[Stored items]

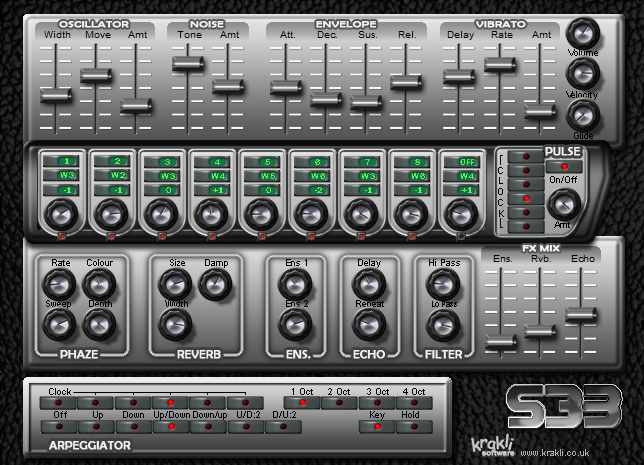Enable the arpeggiator Hold switch
The image size is (644, 465).
pyautogui.click(x=410, y=426)
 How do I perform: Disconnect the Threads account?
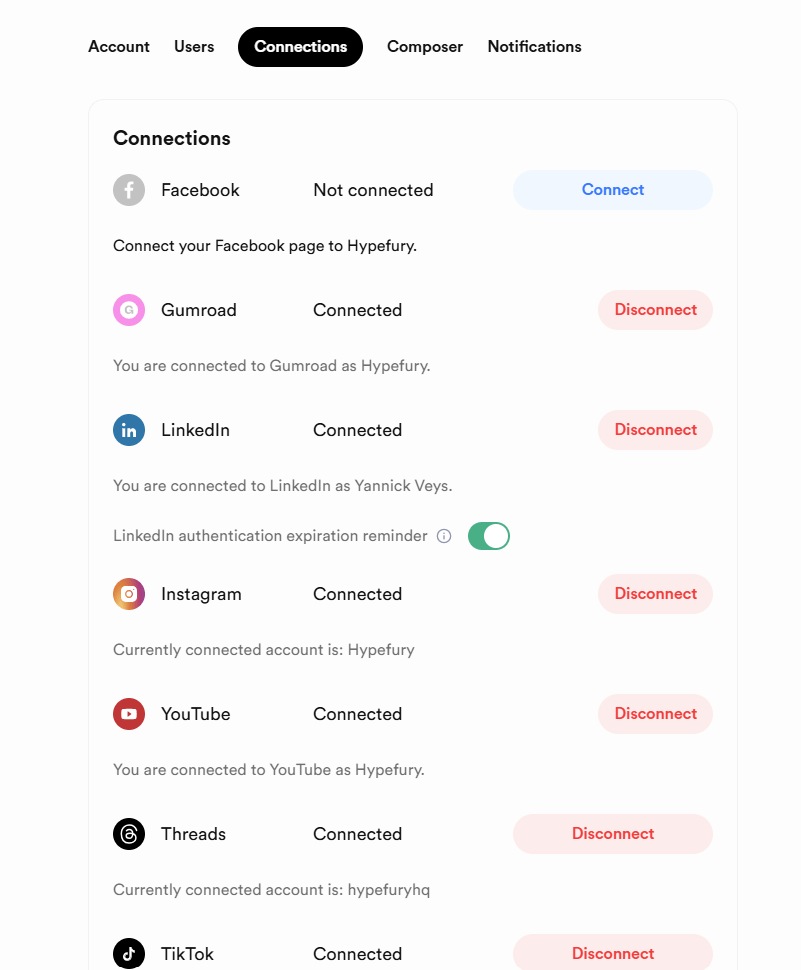612,834
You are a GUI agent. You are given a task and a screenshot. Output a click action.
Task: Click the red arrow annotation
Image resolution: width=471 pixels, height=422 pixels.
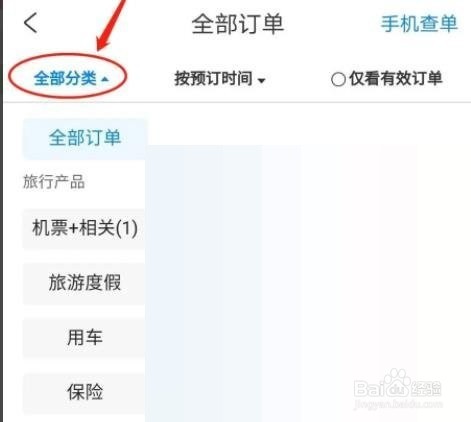click(x=110, y=26)
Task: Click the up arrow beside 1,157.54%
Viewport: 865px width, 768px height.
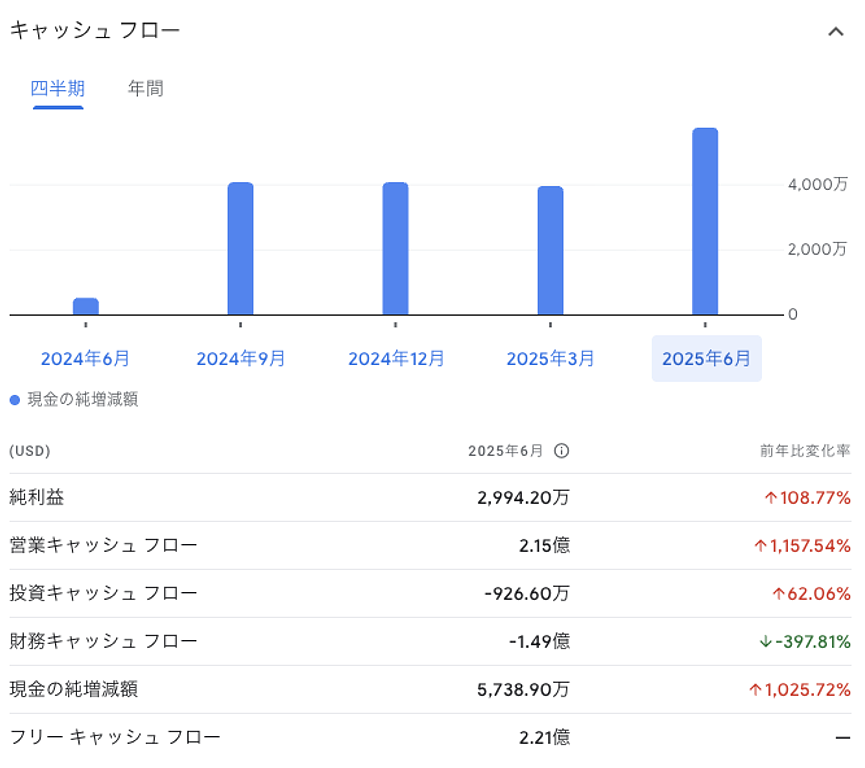Action: click(760, 546)
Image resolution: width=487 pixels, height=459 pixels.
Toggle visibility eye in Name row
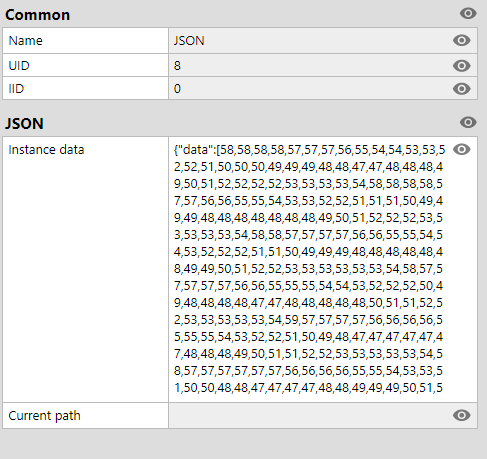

- **HOW TO COMPLETE THIS TASK**: Search the data above for the word "arrow". Copy each line it is in.

- **EXERCISE RESULT**:
Task: Click the red arrow annotation
Task: Click the up arrow beside 1,157.54%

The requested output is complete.